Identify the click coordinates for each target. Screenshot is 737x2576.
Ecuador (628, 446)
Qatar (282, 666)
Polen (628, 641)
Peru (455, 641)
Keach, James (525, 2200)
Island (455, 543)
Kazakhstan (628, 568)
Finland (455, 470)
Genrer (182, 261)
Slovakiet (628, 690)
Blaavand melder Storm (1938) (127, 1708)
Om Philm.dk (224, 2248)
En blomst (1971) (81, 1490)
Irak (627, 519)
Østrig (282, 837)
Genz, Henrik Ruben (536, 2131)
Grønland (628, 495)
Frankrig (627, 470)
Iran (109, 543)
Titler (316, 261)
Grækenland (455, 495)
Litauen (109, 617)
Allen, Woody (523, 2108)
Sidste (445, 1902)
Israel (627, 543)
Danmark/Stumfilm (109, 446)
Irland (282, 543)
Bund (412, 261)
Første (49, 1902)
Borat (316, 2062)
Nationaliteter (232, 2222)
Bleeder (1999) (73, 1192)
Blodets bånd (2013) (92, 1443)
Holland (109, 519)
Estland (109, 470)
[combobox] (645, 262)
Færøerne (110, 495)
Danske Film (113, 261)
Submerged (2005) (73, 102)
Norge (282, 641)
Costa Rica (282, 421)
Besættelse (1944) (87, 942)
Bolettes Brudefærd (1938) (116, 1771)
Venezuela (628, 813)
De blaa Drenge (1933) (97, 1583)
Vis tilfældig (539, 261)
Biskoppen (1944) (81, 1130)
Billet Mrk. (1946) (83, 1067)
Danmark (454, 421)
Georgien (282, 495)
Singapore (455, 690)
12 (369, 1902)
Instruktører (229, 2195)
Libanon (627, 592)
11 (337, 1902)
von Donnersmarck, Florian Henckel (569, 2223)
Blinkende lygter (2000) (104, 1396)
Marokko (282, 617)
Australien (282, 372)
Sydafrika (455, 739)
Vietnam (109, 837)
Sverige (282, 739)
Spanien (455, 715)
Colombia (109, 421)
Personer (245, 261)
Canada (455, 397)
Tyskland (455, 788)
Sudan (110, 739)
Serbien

=-=-=

▶ **Problem details**: Nothing is to be left out: set down all the records again exactly.

▶ **Solved exercise**:
Identify the click coordinates for each target. Screenshot is 737x2576.
Ecuador (628, 446)
Qatar (282, 666)
Polen (628, 641)
Peru (455, 641)
Keach, James (525, 2200)
Island (455, 543)
Kazakhstan (628, 568)
Finland (455, 470)
Genrer (182, 261)
Slovakiet (628, 690)
Blaavand melder Storm (1938) (127, 1708)
Om Philm.dk (224, 2248)
En blomst (1971) (81, 1490)
Irak (627, 519)
Østrig (282, 837)
Genz, Henrik Ruben (536, 2131)
Grønland (628, 495)
Frankrig (627, 470)
Iran (109, 543)
Titler (316, 261)
Grækenland (455, 495)
Litauen (109, 617)
Allen, Woody (523, 2108)
Sidste (445, 1902)
Israel (627, 543)
Danmark/Stumfilm (109, 446)
Irland (282, 543)
Bund (412, 261)
Første (49, 1902)
Borat (316, 2062)
Nationaliteter (232, 2222)
Bleeder (1999) (73, 1192)
Blodets bånd (2013) (92, 1443)
Holland (109, 519)
Estland (109, 470)
[combobox] (645, 262)
Færøerne (110, 495)
Danske Film (113, 261)
Submerged (2005) (73, 102)
Norge (282, 641)
Costa Rica (282, 421)
Besættelse (1944) (87, 942)
Bolettes Brudefærd (1938) (116, 1771)
Venezuela (628, 813)
De blaa Drenge (1933) (97, 1583)
Vis tilfældig (539, 261)
Biskoppen (1944) (81, 1130)
Billet Mrk. (1946) (83, 1067)
Danmark (454, 421)
Georgien (282, 495)
Singapore (455, 690)
12 (369, 1902)
Instruktører (229, 2195)
Libanon (627, 592)
11 (337, 1902)
von Donnersmarck, Florian Henckel (569, 2223)
Blinkende lygter (2000) (104, 1396)
Marokko (282, 617)
Australien (282, 372)
Sydafrika (455, 739)
Vietnam (109, 837)
Sverige (282, 739)
Spanien (455, 715)
Colombia (109, 421)
Personer (245, 261)
Canada (455, 397)
Tyskland (455, 788)
Sudan (110, 739)
Serbien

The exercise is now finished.